La République a mis du temps pour honorer les victimes du coup d’État de 1851 : la République conservatrice (1871-1879) les a ignorées, et il faudra attendre la victoire des vrais républicains pour que se mette en place l’entreprise nationale de réhabilitation et d’hommage.
Ainsi, en décembre 1880, comme dans tous les départements, le préfet du Var demande à chaque maire de lui présenter la situation actuelle des personnes ayant eu à souffrir des suites du coup d’État. A priori la mesure ne doit pas concerner toutes les victimes : « Pour que vous soyez bien fixé sur le sens de ma circulaire, je crois devoir vous rappeler que, dans cette circonstance, l’intention de l’Administration Supérieure est de venir en aide à celles des victimes politiques qui sont dans le besoin, en leur accordant des secours, et non de les indemniser des dommages qu’elles ont subis. Il s’agit donc seulement de secourir ceux qui, par l’absence d’une fortune personnelle, par l’insuffisance de leur industrie ou de celle de leurs enfants, n’auraient pas les moyens de pourvoir aux premières nécessités de la vie » (28 décembre 1880).

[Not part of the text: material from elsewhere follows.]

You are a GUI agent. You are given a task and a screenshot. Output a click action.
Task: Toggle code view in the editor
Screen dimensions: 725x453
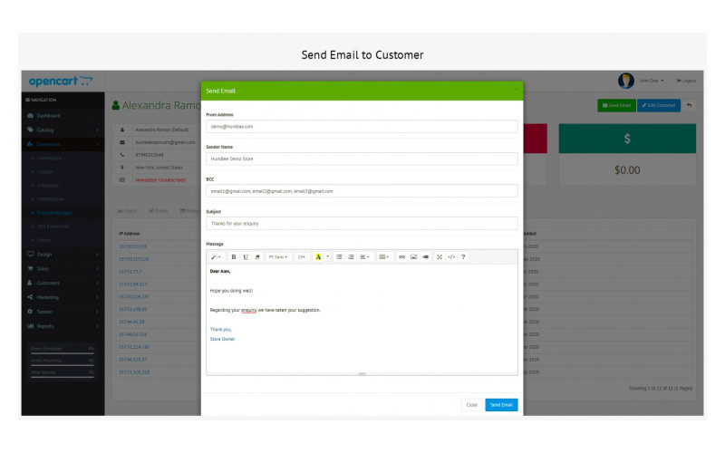click(451, 257)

Mais en fait le recensement touchera la totalité des victimes qui voudront se manifester, et, dans le Var comme ailleurs, la pension accordée par la République fonctionnera comme un brevet de reconnaissance de l’engagement républicain contre le coup d’État.
Pour autant, aussi impressionnante qu’elle soit, la liste des pensionnés est loin de comptabiliser la totalité des victimes du coup d’État, et, partant, l’ampleur de la résistance de 1851 telle que nous les présentent les dossiers des Archives départementales du Var (série M, cotes 19 à 36). Bien des participants au mouvement de résistance ont pu échapper à la dénonciation et à la répression, et donc ne figurent pas dans les dossiers de justice. Et parmi ceux qui eurent affaire à la répression, nombreux sont ceux qui, pour des raisons diverses, n’ont pas reçu de pension. C’est naturellement le cas de ceux qui ne l’ont pas sollicitée, le cas des demandes trop tardives, le cas des victimes décédées sans parents pouvant se réclamer de leur action. En cas de décès de la victime, seuls les ascendants, s’ils vivent encore, et les descendants directs (fils et filles) ont eu droit à la pension. Les dossiers déposés par des frères et des sœurs ont donc été rejetés. À quoi il faut ajouter le refus opposé aux quelques-uns qui étaient devenus soutiens actifs de l’Empire.
La liste des pensionnés ne porte aucune indication concernant le préjudice subi et les éventuelles condamnations. Il faut donc se reporter aux archives de la répression, et, en ce qui concerne les déportations en Algérie, au remarquable et indispensable ouvrage de : Maurice BEL, Les condamnés à l’Algérie en 1852 dans le département du Var, chez l’auteur (Le Mont Rose, 11 avenue de Picardie, 06000 Nice).
La liste ne précise pas quelles victimes sont mortes au combat, exécutées ensuite, ou mortes en détention. Sur les insurgés tués à la bataille d’Aups, une lecture indispensable : Frédéric Négrel, « Morts pour la République », Bulletin de l’Association 1851, n°24, juillet 2003, en ligne : http://www.1851.fr
Sans que ce barème soit officiellement précise, un consensus s’est établi sur la hiérarchie des pensions : 1200 F pour les déportés au bagne à Cayenne ou au bagne en Algérie, et pour les parents des insurgés morts au combat ou exécutés, 1000 F pour les « transportations » de plus d’un an en Algérie, 800 F pour les « transportations » de moins d’un an en Algérie, ou pour les contumaces et bannis, 600 F pour l’internement en France, 400 F pour les emprisonnements de plusieurs mois en France, suivis de surveillance, 200 F pour les emprisonnements inférieurs à un mois, 100 F enfin pour les personnes interpellées, mais aussi 100 F pour des personnes relevant des sommes précédentes mais dont la conduite politique n’a pas été correcte sous l’Empire : on comprend la difficulté de faire le tri entre ces deux dernières catégories sur la liste des pensions, qui ne précise pas la motivation de l’attribution.
Le 20 septembre 1882, le Président de la République signe le décret autorisant l’inscription au Trésor public des rentes ou pensions viagères ainsi allouées par les lois du 30 juillet 1881 et du 7 août 1882.